The discussion on this aspect of section 3 is an indication of the kind of uncertainty there is in relation to the whole area of crime and the level of criminal responsibility. The debate has indicated a failure to discuss in depth how this should be dealt with. We have been suggesting the exclusion of certain categories of young people from this section and that the Minister will come back later. I have no doubt he will have a quick word with the Minister for Health to ask what the Children Bill contains in this respect and that the Minister will then stick that in as the age under which young people would not be criminally responsible. That would be regrettable because there will be a long debate here on the Children Bill and that will not leave adequate time here on Report Stage to discuss such an important aspect.

The question has been asked whether seven, 12, 14 or 16 years is the appropriate age. Without a clear statement by the Minister on the age he considers to be the correct one for excluding young people from this section I am not happy.

I wish to advert again to the extent of this section. It will be applicable to children; they will be brought to court and they will be detained for the purpose of interrogation. That is the purpose of the section. They can be held for up to 20 hours, they can be held between midnight and eight in the morning during which they can be fingerprinted, photographed and searched by the Garda. The Garda will not be obliged to contact their parents or a solicitor, if the young person concerned knows a solicitor. I am sure that in most cases the Garda would make efforts to contact parents or solicitors. However, statements made by young persons in the course of interrogation will be admissible in court and failure of a child to co-operate with the questioners can result in a prison sentence.

Generally, the Bill provides a fairly serious enlargement of Garda powers. I have expressed opposition to that enlargement, not because the present level of crime is acceptable but because I argue that this is not the way to deal with it. Some Deputies have asked that this provision should be applied to children from the age of seven upwards. That is an indication of the kind of morass we are getting ourselves into in dealing with crime and the level of criminal responsibility.

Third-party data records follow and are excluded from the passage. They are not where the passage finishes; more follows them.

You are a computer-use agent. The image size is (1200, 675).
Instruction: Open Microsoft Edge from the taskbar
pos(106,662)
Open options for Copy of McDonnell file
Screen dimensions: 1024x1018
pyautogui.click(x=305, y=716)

(Limerick East): The House might be interested to know that in the annual report for crime, 1982, it is reported that 768 children under 14 years were convicted or had charges proved against them. This happened every year between 1978 and 1982. I have said that the Bill does not deal with the age of criminal responsibility. There is no age in this Bill, which merely applies what existing criminal law provides. What I have promised to consider is the exclusion of children under a certain age from being liable to arrest. This does not affect the age of criminal responsibility. The power of the courts would remain. Existing powers will remain and it would be for this House to change the age of criminal responsibility.

I cannot accept the proposals of Deputy Woods. I must consult with the Government and the Attorney General. How can the Garda establish that a person is 12 years of age? It does not arise in the matter of criminal responsibility in the case of a seven-year-old because the presumption of innocence at that age is so strong. At 12 years of age the presumption of innocence would not be so strong. The Garda have power of arrest without warrant. It is not new. It applies to everyone of the age of criminal responsibility upwards. If somebody of 12 years was brought to a Garda station and charged and if there was an interval between the arrest and the charge, as there can well be, a bland amendment like Deputy Woods proposes would not cure it because it would have an effect on the body of criminal law.

However, I will examine it. I am very sympathetic towards it. I can see that a consensus exists on it in the House. However, I will have to have consultation to try to establish what the age should be. Then we would need a much more detailed amendment than that suggested.

I just want to follow on briefly what the Minister has said.

Progress reported; Committee to sit again.